I remember many years ago, I think it was 1982, just after Billie Jean and his Thriller album went to the top in a couple of days. It was at one of the Hollywood ego award ceremonies, and as Barbra Mandrell gave MJ his award, she made a statement something like this, “What comfort we all can feel, knowing that Michael is such a positive role model for our children.” Wonder what she would say today? He was a great talent, I will give him that.

Zach said...

Nice review and commentary, Tony. I think I was in second grade when Thriller came out. It was the first secular album that my parents let me own, and boy did I wear out the tape in that cassette. I can still see the picture on the liner notes--Michael in his white suite posing with his white tiger.

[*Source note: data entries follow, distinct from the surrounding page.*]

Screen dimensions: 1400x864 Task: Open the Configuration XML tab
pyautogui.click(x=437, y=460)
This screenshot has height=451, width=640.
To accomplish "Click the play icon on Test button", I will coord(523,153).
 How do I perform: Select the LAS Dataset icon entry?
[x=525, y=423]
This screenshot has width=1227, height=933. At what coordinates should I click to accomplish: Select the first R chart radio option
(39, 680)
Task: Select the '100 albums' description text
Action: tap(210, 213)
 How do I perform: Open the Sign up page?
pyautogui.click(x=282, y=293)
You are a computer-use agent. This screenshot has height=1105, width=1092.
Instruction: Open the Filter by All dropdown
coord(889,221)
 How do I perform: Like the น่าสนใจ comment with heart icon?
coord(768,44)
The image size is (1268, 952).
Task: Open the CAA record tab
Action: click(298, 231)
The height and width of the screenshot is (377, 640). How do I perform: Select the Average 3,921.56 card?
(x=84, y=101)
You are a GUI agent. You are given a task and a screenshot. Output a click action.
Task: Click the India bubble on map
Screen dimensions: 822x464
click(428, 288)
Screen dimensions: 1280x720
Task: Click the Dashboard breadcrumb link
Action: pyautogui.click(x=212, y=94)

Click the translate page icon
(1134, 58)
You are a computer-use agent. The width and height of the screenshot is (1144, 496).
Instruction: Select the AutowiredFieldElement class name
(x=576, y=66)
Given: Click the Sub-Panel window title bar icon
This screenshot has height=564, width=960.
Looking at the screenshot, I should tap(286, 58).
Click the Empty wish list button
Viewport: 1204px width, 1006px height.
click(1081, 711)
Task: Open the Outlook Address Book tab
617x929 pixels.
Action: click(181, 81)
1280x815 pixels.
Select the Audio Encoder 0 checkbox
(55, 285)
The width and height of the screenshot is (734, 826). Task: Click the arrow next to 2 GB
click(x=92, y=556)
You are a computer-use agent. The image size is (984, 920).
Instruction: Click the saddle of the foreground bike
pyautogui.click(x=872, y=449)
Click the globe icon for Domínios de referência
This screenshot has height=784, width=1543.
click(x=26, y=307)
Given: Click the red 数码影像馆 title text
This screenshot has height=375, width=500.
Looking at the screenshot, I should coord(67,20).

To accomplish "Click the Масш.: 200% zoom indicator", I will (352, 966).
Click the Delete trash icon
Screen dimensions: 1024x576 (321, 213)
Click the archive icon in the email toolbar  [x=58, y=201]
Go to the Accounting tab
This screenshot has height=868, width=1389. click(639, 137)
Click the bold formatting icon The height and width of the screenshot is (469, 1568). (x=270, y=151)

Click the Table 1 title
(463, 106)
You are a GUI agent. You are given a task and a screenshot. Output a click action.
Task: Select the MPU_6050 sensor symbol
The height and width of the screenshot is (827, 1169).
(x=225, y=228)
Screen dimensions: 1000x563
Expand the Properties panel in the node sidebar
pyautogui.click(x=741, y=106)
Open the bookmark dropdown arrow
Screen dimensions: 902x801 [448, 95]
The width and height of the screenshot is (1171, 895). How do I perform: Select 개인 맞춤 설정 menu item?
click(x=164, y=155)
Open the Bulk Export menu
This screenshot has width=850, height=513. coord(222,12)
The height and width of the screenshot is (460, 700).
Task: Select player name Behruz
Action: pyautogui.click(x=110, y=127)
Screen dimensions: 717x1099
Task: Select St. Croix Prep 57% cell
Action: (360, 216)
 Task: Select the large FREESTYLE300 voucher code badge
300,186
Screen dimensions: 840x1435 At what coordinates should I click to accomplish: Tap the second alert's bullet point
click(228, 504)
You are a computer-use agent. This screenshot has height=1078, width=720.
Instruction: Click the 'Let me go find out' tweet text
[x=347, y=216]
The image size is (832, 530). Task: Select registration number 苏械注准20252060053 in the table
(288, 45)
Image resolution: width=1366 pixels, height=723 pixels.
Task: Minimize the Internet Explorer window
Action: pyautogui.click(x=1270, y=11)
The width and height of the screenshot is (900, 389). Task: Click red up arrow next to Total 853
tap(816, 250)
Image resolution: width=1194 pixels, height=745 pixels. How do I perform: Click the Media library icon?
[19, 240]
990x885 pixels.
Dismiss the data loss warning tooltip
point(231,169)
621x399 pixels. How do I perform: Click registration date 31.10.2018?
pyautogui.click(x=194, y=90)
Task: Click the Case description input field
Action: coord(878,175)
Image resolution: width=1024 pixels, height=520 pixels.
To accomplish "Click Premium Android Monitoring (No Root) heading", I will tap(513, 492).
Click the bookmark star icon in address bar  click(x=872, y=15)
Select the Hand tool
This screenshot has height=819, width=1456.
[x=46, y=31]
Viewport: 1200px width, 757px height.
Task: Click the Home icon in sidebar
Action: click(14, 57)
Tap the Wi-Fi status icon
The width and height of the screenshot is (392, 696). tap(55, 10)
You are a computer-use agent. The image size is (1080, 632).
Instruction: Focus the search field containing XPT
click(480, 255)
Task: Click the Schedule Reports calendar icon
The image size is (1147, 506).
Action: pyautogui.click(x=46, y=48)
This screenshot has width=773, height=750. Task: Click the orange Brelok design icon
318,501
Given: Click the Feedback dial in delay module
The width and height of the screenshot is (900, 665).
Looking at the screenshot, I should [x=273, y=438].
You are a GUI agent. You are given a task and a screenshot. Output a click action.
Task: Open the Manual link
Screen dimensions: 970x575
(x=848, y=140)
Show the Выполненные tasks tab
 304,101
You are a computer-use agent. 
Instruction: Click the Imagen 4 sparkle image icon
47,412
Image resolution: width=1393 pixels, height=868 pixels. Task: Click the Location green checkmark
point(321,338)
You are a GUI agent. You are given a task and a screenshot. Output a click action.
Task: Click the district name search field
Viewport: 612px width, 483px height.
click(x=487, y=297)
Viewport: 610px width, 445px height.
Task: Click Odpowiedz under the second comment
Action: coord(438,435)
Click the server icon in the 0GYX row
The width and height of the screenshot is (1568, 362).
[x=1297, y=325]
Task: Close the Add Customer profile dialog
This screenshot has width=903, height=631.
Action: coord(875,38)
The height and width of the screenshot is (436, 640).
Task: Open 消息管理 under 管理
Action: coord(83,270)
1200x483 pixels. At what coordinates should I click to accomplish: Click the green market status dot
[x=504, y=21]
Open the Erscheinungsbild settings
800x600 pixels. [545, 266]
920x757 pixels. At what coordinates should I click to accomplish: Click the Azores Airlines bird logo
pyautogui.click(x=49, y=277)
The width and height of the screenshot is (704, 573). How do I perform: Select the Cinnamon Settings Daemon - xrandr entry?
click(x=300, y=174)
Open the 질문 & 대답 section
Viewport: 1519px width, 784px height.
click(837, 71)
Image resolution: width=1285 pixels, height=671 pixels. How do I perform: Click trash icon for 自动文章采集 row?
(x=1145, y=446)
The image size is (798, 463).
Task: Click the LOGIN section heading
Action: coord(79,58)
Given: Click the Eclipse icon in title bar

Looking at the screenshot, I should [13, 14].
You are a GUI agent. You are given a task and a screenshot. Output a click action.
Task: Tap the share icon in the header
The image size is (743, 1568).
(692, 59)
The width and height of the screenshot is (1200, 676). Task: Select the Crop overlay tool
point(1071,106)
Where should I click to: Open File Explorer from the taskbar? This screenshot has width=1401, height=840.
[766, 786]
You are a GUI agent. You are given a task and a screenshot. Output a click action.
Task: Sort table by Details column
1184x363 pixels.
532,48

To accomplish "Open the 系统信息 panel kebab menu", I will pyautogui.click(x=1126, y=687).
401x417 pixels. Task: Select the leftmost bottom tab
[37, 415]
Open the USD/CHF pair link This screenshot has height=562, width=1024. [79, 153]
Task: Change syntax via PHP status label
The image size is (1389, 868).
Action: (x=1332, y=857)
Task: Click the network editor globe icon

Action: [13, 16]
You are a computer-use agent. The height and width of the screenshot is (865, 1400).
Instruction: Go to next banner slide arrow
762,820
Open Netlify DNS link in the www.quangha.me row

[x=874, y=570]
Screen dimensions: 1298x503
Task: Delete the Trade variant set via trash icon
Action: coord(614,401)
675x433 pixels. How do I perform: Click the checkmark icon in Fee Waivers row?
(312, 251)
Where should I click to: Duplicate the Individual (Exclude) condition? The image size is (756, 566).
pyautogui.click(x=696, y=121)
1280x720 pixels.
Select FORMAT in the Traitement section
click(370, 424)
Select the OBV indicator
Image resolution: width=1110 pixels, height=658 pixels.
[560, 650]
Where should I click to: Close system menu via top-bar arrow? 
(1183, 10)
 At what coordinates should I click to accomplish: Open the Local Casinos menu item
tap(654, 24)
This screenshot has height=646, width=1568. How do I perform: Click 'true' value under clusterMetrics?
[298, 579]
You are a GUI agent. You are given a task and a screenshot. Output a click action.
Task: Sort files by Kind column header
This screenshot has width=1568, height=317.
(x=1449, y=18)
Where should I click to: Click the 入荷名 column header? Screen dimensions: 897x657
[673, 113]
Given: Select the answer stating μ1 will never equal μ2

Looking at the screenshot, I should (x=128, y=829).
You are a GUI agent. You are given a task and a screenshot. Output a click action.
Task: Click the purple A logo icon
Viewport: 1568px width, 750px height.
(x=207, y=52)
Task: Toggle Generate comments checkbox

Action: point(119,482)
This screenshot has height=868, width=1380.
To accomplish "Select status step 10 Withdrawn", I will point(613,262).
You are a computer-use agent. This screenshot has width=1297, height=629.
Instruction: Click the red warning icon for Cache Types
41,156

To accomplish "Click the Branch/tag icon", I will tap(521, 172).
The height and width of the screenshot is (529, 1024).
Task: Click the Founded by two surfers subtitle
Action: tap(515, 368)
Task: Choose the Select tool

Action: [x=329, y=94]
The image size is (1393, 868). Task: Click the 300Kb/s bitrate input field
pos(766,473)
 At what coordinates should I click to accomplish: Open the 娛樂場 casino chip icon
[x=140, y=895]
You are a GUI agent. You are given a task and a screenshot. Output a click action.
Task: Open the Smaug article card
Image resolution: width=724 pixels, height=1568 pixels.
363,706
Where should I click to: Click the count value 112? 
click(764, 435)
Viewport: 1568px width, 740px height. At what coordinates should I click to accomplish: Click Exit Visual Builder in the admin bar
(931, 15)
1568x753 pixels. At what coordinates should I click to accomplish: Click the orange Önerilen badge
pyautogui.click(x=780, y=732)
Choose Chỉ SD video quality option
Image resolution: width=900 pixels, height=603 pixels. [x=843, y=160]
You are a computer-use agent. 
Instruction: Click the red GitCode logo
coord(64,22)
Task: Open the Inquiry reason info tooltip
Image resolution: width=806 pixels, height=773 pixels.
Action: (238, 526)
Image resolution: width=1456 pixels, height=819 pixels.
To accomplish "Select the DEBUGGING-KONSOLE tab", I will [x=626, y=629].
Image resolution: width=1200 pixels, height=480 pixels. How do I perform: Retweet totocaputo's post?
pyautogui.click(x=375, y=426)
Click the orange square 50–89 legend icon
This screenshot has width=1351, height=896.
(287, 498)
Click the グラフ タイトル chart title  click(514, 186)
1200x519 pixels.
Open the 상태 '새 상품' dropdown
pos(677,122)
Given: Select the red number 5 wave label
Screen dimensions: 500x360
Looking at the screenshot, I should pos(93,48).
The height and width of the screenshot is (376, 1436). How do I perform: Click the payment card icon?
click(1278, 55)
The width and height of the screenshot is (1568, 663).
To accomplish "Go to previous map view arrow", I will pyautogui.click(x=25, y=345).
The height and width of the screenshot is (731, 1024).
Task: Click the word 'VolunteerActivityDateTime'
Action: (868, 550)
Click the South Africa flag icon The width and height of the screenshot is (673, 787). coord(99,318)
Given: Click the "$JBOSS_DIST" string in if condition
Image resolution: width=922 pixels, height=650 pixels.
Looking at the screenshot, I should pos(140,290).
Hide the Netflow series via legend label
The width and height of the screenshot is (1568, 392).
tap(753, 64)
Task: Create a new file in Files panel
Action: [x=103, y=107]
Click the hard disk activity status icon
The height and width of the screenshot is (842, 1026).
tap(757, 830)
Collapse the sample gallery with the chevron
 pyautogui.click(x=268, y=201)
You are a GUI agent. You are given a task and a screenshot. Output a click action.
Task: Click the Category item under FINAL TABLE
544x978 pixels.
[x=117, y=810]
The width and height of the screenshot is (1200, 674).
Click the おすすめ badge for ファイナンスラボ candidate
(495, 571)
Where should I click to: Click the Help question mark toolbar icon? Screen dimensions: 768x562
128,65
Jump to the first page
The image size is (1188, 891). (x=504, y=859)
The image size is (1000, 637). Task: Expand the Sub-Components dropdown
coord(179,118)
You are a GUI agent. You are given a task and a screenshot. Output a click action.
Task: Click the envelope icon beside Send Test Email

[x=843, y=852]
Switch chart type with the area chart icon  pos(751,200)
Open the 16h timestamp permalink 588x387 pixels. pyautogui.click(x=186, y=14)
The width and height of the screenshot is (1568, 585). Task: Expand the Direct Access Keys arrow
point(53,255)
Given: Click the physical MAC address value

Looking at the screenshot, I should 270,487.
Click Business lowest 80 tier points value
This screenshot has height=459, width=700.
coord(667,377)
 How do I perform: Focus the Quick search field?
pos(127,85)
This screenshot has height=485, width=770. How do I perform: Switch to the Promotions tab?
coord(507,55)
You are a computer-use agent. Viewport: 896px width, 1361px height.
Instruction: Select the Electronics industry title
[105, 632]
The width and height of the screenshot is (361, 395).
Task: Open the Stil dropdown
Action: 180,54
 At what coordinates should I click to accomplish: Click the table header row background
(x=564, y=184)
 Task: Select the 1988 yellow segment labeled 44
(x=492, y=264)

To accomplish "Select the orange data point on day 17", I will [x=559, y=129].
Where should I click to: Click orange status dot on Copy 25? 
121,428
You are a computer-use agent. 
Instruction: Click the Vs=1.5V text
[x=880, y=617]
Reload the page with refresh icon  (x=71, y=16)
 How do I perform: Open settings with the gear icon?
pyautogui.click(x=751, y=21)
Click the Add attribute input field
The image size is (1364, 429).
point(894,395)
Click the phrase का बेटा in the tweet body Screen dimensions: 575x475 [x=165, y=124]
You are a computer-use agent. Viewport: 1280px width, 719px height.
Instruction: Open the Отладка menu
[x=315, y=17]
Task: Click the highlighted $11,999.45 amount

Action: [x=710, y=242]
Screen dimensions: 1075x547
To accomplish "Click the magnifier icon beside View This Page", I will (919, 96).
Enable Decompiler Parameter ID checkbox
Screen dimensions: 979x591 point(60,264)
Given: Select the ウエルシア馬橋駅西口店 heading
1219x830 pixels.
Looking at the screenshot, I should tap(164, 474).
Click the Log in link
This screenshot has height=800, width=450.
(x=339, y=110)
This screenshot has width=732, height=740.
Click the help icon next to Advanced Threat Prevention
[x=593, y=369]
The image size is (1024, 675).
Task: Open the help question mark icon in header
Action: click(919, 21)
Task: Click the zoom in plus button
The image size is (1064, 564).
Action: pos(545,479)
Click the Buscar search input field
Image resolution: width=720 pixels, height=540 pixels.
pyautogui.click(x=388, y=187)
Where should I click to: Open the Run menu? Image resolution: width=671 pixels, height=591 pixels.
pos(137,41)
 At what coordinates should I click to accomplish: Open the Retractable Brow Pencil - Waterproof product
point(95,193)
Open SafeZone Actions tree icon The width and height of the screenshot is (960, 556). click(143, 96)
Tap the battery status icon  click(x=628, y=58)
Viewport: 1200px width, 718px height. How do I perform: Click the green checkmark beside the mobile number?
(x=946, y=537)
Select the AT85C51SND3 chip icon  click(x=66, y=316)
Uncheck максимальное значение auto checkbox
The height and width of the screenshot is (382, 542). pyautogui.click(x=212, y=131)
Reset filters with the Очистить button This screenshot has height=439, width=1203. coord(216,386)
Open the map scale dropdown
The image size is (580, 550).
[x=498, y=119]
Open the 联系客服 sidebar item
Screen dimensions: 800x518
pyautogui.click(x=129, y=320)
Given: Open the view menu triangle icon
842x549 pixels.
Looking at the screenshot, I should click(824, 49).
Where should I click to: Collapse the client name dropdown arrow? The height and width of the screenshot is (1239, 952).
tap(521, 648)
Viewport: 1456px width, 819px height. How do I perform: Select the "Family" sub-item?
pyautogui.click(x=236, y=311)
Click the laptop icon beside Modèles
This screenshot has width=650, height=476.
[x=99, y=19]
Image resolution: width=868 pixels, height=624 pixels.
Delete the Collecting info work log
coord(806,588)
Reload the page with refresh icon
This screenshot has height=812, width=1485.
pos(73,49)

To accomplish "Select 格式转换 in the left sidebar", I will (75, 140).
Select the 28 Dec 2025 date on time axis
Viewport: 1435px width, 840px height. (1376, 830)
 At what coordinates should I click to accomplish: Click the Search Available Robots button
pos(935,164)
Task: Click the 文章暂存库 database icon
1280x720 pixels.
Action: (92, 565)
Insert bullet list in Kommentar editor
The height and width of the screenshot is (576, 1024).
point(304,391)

I also remember all my little buddies at Christian school thinking how permissive (cool?) my parents were for allowing me to own and listen to bona fide "rock music".

Brother Titus said...

I hear what you're saying, but I don't understand people's rapt fascination with MJ. While alive, he was a bizarre, deeply troubling and seemingly, deeply troubled individual, a human being who made some enjoyable records. Yet, he was worth a reported 1/2 billion dollars, but was he known as a philathropist? One look at him and anyone could see he'd had lots of unclaimed surgery on his person, but did it find a cure for any known catastropic disease? He claimed to be helping children, but we all know where that led (proven or not). He was only a man who lived too short a life and died a tragic death, probably because of a combination of personal choices and a medical miscalculation. So, I wish people could get passed MJ, because without Christ, he went the way of all unrepentant sinners, even with his God-given talent.

Malcolm said...

Shortest post ever from Rick! Ditto, Tony. He was a rare talent and that fact is difficult to ignore.